Date: Mon, 7 Jun 93 22:01:40 MET DST
From: timbl@nxoc01.cern.ch (Tim Berners-Lee)
Message-Id: <9306072001.AA18673@ nxoc01.cern.ch >
To: uri@bunyip.com, weibel@oclc.org
Subject: Re: scalability of table lookup
Date: Mon, 7 Jun 93 13:42:26 EDT
From: weibel@oclc.org (Stu Weibel)
Subject: scalability of table lookup
Stu says:
In fact, libraries have solved this problem, at least the part of the
problem relevant to this discussion. The OCLC Online Union Catalog
contains roughly 28 million records (including who holds the items)
representing some 500 or 600 million items; this system supports Inter
Library Loan (ILL) for any member library. The aspects of ILL that
don't work so well have to do with physical delivery and lending
agreements which have little to do with our problem.

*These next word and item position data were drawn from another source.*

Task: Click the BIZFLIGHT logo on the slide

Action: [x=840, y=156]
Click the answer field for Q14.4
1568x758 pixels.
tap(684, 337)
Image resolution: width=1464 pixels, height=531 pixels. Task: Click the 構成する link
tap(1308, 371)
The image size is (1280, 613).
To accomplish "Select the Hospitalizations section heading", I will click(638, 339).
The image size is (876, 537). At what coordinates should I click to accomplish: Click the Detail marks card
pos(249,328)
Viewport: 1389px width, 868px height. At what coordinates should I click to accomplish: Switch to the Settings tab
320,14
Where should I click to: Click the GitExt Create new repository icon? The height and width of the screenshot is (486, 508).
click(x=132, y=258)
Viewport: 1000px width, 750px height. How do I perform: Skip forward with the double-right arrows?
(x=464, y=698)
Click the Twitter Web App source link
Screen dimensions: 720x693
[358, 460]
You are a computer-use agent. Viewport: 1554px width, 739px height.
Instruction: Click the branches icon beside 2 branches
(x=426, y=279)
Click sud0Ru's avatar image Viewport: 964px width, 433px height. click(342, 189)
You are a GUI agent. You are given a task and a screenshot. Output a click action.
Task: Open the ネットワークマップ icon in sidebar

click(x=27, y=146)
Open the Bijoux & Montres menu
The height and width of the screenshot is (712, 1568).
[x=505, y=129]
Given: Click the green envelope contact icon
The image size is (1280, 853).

I don't believe this is really a scaling problem.
If I understand you correctly, you are saying that, given an
arbitrary unstructured key, that this system can find 1 out of
500 million items, in around 5 milliseconds? That is a useful
service.
The sort of figures we have been talking about asume
(say) that each person in the US generated on average 100
identifiers a day,that is 2.5e10 identifiers a day,
for 10 years .. that's 1e14 identifiers left around if noone
throws their mail away... in fact the rate may be less but other countries
may also be doing it... That sort of figure is really manageble
if you take the square root (one punctuation mark in the URN)
> What we don't necessarily have is a fast solution.
How fast is fast? Is there a consensus here as to what constitutes
acceptable performance? 100 or 200 transactions a second is a very
reasonable target for servers of this kind (we routinely achieve 200
transactions per second on our cataloging system). The apparent speed
to the user/application would, of course, be dependent on load.
The zog experiments (I think) provided the figure of 100ms after which
a person's ability to solve problems with the system degrades. Not
much point getting it way below the ping time across the net.
Your figures definitely hold up the Peter Deutch method.
stu
Tim